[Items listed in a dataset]
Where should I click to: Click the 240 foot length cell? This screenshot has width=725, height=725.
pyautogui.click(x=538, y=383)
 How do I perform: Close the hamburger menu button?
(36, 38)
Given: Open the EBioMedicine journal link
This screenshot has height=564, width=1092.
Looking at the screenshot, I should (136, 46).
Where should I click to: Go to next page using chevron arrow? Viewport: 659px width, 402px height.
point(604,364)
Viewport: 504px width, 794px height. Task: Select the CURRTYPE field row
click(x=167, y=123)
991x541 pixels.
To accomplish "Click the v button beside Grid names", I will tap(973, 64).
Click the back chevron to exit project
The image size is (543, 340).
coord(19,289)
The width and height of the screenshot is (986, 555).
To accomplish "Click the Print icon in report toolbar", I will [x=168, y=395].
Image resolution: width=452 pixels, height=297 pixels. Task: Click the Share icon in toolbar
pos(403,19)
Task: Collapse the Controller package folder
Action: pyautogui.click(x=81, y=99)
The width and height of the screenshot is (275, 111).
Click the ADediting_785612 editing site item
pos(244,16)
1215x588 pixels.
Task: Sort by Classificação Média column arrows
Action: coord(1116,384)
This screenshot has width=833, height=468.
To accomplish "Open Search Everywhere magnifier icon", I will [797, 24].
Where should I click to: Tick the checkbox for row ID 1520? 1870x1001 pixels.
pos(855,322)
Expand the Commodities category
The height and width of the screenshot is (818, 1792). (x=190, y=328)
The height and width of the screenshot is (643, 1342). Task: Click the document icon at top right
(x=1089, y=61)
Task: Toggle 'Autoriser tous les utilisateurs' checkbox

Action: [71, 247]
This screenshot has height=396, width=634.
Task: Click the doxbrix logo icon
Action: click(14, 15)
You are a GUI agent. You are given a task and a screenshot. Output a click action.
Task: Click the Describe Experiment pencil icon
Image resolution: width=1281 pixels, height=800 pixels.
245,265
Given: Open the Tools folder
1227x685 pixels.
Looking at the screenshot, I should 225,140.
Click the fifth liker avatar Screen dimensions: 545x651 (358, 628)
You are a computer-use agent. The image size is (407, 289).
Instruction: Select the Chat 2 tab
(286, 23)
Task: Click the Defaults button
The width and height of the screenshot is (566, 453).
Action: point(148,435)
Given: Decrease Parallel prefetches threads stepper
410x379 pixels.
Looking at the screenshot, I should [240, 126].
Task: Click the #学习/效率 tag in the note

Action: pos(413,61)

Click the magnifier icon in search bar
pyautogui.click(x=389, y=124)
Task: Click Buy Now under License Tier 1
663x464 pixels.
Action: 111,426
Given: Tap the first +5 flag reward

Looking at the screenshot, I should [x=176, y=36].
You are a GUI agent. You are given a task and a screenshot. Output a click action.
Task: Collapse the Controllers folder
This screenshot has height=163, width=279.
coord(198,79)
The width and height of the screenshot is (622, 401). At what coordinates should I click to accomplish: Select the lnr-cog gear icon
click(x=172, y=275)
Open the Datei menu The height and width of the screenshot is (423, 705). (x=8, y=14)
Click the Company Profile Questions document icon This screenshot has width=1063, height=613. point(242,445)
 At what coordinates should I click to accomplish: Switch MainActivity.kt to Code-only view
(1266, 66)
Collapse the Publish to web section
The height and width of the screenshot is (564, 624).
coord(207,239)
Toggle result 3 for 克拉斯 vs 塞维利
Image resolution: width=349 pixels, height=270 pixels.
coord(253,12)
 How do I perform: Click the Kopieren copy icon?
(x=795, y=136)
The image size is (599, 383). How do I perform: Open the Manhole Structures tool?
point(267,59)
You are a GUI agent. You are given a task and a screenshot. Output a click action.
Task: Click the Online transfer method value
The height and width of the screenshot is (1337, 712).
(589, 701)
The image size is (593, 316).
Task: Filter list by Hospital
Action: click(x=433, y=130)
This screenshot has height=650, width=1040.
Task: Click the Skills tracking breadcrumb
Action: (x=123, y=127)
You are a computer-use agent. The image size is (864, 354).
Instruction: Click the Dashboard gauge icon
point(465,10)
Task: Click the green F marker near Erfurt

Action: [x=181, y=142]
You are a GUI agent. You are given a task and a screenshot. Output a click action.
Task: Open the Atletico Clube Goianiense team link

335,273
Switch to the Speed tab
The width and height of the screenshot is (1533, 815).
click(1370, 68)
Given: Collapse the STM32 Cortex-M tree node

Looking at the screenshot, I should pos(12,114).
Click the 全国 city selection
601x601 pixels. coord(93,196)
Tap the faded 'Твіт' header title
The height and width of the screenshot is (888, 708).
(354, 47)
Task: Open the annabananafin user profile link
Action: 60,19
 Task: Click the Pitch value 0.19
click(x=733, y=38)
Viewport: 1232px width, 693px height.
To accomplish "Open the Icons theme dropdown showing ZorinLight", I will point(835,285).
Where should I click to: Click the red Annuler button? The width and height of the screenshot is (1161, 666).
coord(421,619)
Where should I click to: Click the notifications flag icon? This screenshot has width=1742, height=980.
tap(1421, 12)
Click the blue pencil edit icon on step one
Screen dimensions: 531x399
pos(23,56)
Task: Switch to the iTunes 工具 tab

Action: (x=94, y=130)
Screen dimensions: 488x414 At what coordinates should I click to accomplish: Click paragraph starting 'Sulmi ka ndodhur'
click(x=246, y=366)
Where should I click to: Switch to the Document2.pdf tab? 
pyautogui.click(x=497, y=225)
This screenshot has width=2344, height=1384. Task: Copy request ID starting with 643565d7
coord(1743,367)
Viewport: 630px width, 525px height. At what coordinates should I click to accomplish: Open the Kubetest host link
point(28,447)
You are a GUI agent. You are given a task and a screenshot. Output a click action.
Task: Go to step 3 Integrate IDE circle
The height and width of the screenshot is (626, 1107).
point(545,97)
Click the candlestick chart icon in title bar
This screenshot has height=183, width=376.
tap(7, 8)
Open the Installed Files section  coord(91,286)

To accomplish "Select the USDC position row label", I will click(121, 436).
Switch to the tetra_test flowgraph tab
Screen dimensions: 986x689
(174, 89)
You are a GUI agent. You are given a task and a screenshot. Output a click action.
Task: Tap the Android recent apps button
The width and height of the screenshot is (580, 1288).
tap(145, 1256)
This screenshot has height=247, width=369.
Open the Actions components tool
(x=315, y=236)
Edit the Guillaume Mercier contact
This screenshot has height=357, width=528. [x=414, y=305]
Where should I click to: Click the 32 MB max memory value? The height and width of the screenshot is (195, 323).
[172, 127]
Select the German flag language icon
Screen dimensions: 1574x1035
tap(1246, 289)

### Exercise
Extract every line of the material above and reproduce each one verbatim, in the original order.

### Correct answer
Where should I click to: Click the 240 foot length cell? This screenshot has width=725, height=725.
pyautogui.click(x=538, y=383)
 How do I perform: Close the hamburger menu button?
(36, 38)
Given: Open the EBioMedicine journal link
This screenshot has height=564, width=1092.
Looking at the screenshot, I should (136, 46).
Where should I click to: Go to next page using chevron arrow? Viewport: 659px width, 402px height.
point(604,364)
Viewport: 504px width, 794px height. Task: Select the CURRTYPE field row
click(x=167, y=123)
991x541 pixels.
To accomplish "Click the v button beside Grid names", I will tap(973, 64).
Click the back chevron to exit project
The image size is (543, 340).
coord(19,289)
The width and height of the screenshot is (986, 555).
To accomplish "Click the Print icon in report toolbar", I will [x=168, y=395].
Image resolution: width=452 pixels, height=297 pixels. Task: Click the Share icon in toolbar
pos(403,19)
Task: Collapse the Controller package folder
Action: pyautogui.click(x=81, y=99)
The width and height of the screenshot is (275, 111).
Click the ADediting_785612 editing site item
pos(244,16)
1215x588 pixels.
Task: Sort by Classificação Média column arrows
Action: coord(1116,384)
This screenshot has width=833, height=468.
To accomplish "Open Search Everywhere magnifier icon", I will [797, 24].
Where should I click to: Tick the checkbox for row ID 1520? 1870x1001 pixels.
pos(855,322)
Expand the Commodities category
The height and width of the screenshot is (818, 1792). (x=190, y=328)
The height and width of the screenshot is (643, 1342). Task: Click the document icon at top right
(x=1089, y=61)
Task: Toggle 'Autoriser tous les utilisateurs' checkbox

Action: [71, 247]
This screenshot has height=396, width=634.
Task: Click the doxbrix logo icon
Action: click(14, 15)
You are a GUI agent. You are given a task and a screenshot. Output a click action.
Task: Click the Describe Experiment pencil icon
Image resolution: width=1281 pixels, height=800 pixels.
245,265
Given: Open the Tools folder
1227x685 pixels.
Looking at the screenshot, I should 225,140.
Click the fifth liker avatar Screen dimensions: 545x651 (358, 628)
You are a computer-use agent. The image size is (407, 289).
Instruction: Select the Chat 2 tab
(286, 23)
Task: Click the Defaults button
The width and height of the screenshot is (566, 453).
Action: point(148,435)
Given: Decrease Parallel prefetches threads stepper
410x379 pixels.
Looking at the screenshot, I should [240, 126].
Task: Click the #学习/效率 tag in the note

Action: pos(413,61)

Click the magnifier icon in search bar
pyautogui.click(x=389, y=124)
Task: Click Buy Now under License Tier 1
663x464 pixels.
Action: 111,426
Given: Tap the first +5 flag reward

Looking at the screenshot, I should [x=176, y=36].
You are a GUI agent. You are given a task and a screenshot. Output a click action.
Task: Collapse the Controllers folder
This screenshot has height=163, width=279.
coord(198,79)
The width and height of the screenshot is (622, 401). At what coordinates should I click to accomplish: Select the lnr-cog gear icon
click(x=172, y=275)
Open the Datei menu The height and width of the screenshot is (423, 705). (x=8, y=14)
Click the Company Profile Questions document icon This screenshot has width=1063, height=613. point(242,445)
 At what coordinates should I click to accomplish: Switch MainActivity.kt to Code-only view
(1266, 66)
Collapse the Publish to web section
The height and width of the screenshot is (564, 624).
coord(207,239)
Toggle result 3 for 克拉斯 vs 塞维利
Image resolution: width=349 pixels, height=270 pixels.
coord(253,12)
 How do I perform: Click the Kopieren copy icon?
(x=795, y=136)
The image size is (599, 383). How do I perform: Open the Manhole Structures tool?
point(267,59)
You are a GUI agent. You are given a task and a screenshot. Output a click action.
Task: Click the Online transfer method value
The height and width of the screenshot is (1337, 712).
(589, 701)
The image size is (593, 316).
Task: Filter list by Hospital
Action: click(x=433, y=130)
This screenshot has height=650, width=1040.
Task: Click the Skills tracking breadcrumb
Action: (x=123, y=127)
You are a computer-use agent. The image size is (864, 354).
Instruction: Click the Dashboard gauge icon
point(465,10)
Task: Click the green F marker near Erfurt

Action: [x=181, y=142]
You are a GUI agent. You are given a task and a screenshot. Output a click action.
Task: Open the Atletico Clube Goianiense team link

335,273
Switch to the Speed tab
The width and height of the screenshot is (1533, 815).
click(1370, 68)
Given: Collapse the STM32 Cortex-M tree node

Looking at the screenshot, I should pos(12,114).
Click the 全国 city selection
601x601 pixels. coord(93,196)
Tap the faded 'Твіт' header title
The height and width of the screenshot is (888, 708).
(354, 47)
Task: Open the annabananafin user profile link
Action: 60,19
 Task: Click the Pitch value 0.19
click(x=733, y=38)
Viewport: 1232px width, 693px height.
To accomplish "Open the Icons theme dropdown showing ZorinLight", I will point(835,285).
Where should I click to: Click the red Annuler button? The width and height of the screenshot is (1161, 666).
coord(421,619)
Where should I click to: Click the notifications flag icon? This screenshot has width=1742, height=980.
tap(1421, 12)
Click the blue pencil edit icon on step one
Screen dimensions: 531x399
pos(23,56)
Task: Switch to the iTunes 工具 tab

Action: (x=94, y=130)
Screen dimensions: 488x414 At what coordinates should I click to accomplish: Click paragraph starting 'Sulmi ka ndodhur'
click(x=246, y=366)
Where should I click to: Switch to the Document2.pdf tab? 
pyautogui.click(x=497, y=225)
This screenshot has width=2344, height=1384. Task: Copy request ID starting with 643565d7
coord(1743,367)
Viewport: 630px width, 525px height. At what coordinates should I click to accomplish: Open the Kubetest host link
point(28,447)
You are a GUI agent. You are given a task and a screenshot. Output a click action.
Task: Go to step 3 Integrate IDE circle
The height and width of the screenshot is (626, 1107).
point(545,97)
Click the candlestick chart icon in title bar
This screenshot has height=183, width=376.
tap(7, 8)
Open the Installed Files section  coord(91,286)

To accomplish "Select the USDC position row label", I will click(121, 436).
Switch to the tetra_test flowgraph tab
Screen dimensions: 986x689
(174, 89)
You are a GUI agent. You are given a task and a screenshot. Output a click action.
Task: Tap the Android recent apps button
The width and height of the screenshot is (580, 1288).
tap(145, 1256)
This screenshot has height=247, width=369.
Open the Actions components tool
(x=315, y=236)
Edit the Guillaume Mercier contact
This screenshot has height=357, width=528. [x=414, y=305]
Where should I click to: Click the 32 MB max memory value? The height and width of the screenshot is (195, 323).
[172, 127]
Select the German flag language icon
Screen dimensions: 1574x1035
tap(1246, 289)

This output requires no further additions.